Admittedly, true cranks are now rare in universities. But there are a few faculty, mostly relics or showmen, kept on epistemic life-support by students too embarrassed to admit they share their views or too timid to challenge them.   Still, university students are adults, and open to being judged by the company they keep.  But I sometimes wonder—yes, this is paternalistic—whether those who choose to study with anti-vaxxers, homophobes, climate-change-deniers etc. know what they are getting in for, and how they will be judged by the wider world upon graduation.  Is that unfair?  Many German university students who were suck-ups, or simply silent, in the company of  Nazi professors, had to live down the evil they tolerated. Not all of them were themselves anti-Semites.

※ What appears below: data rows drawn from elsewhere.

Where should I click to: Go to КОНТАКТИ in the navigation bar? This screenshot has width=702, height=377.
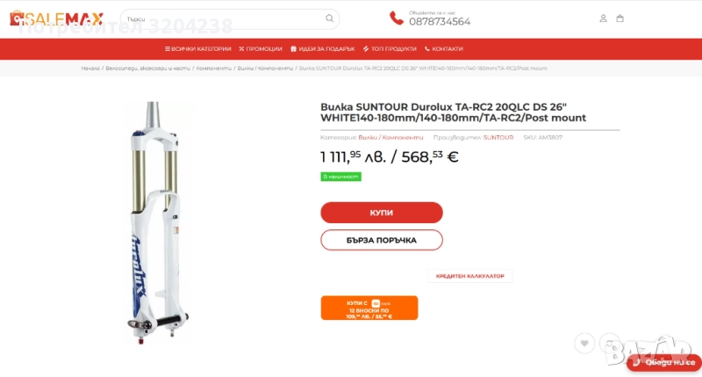pos(444,49)
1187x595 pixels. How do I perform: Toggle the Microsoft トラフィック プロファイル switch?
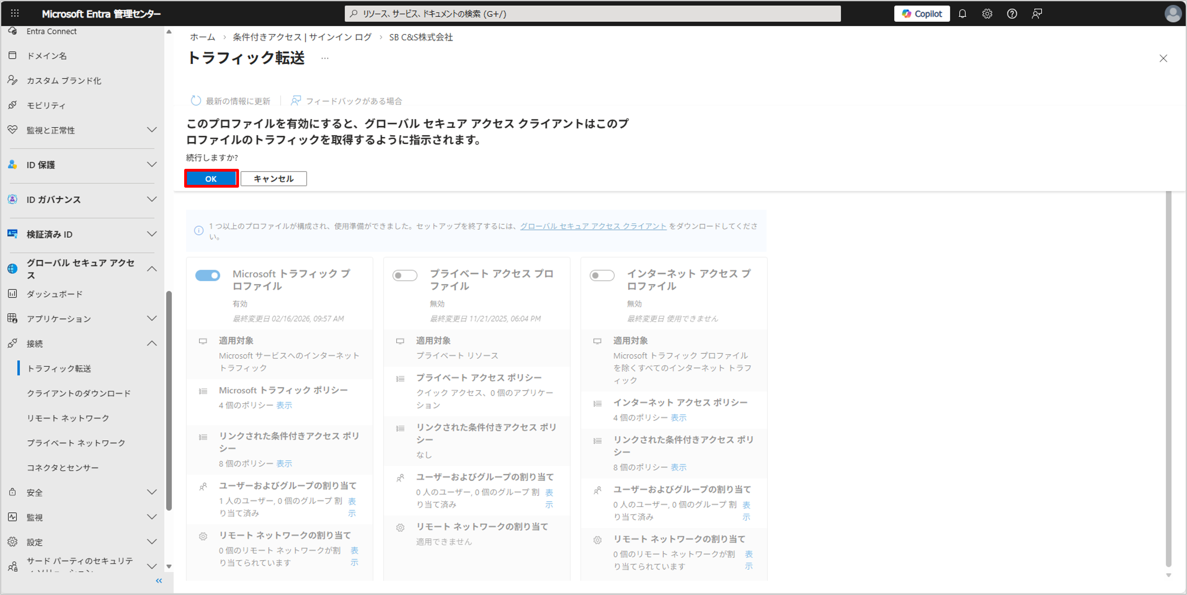[x=208, y=275]
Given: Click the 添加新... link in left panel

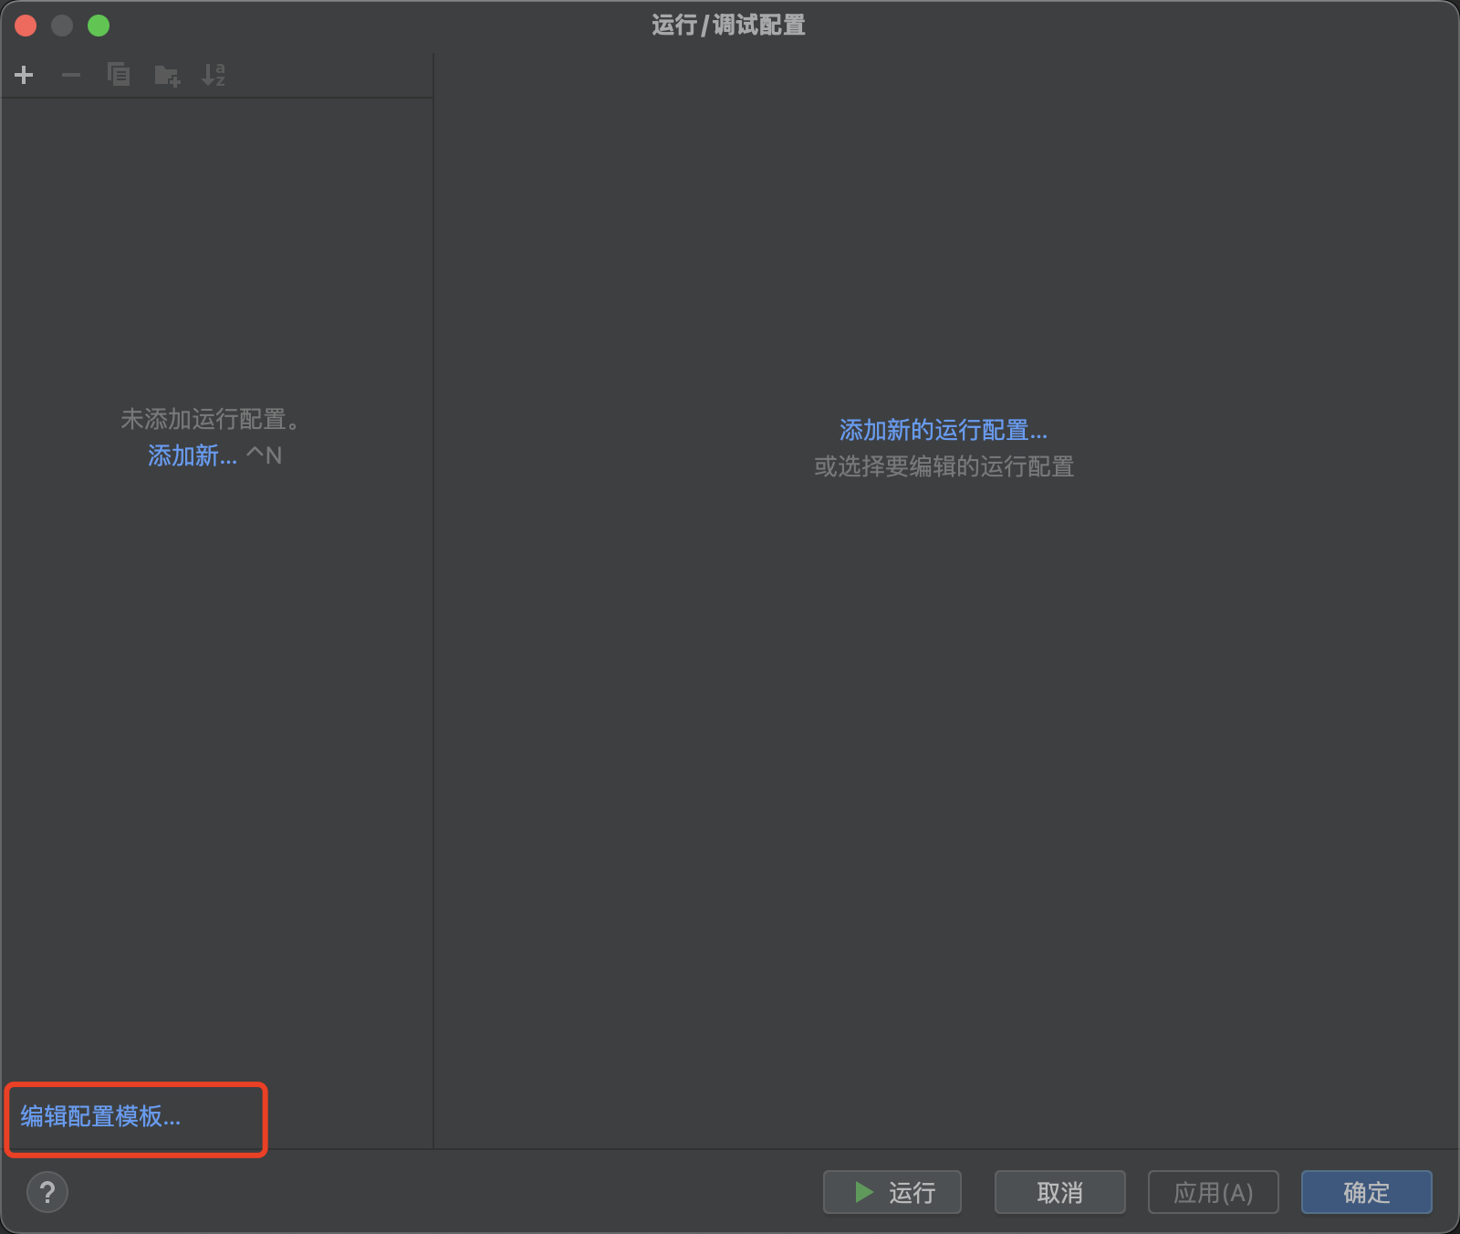Looking at the screenshot, I should point(193,455).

What of autonomous student organizations? They need not, and often do not, share a university’s core functions.  They may revel in foolishness and incompetence, if they wish. The Oxford Union, contrary to what many think, is no part of Oxford University.  It is a private club that sometimes gets its kicks, and its clicks, by inviting ludicrous, incompetent, narcissists to ‘debate’ serious issues.  Being sited at Oxford, it tends to get press. The  Union’s invitations have often been discouraging—a terrible waste for such a distinguished club. But I am not a member of the Union; so its doings are of no concern to me.  On the other hand, the Apollo University Lodge (of which I am a member) is Oxford’s 200-year-old Freemasons’ Lodge.  (It counted Oscar Wilde among its more illustrious members.)   Apollo, too, is just a private club.  But as a member I feel a personal obligation to ensure that idiots, homophobes, and racists are neither members nor speakers. Interestingly, at Apollo, in contrast to the Union, this has rarely been an issue.  But then Freemasonry defends Enlightenment values, and is universal in aspiration.   No wonder the Nazis, and Stalin, repressed it.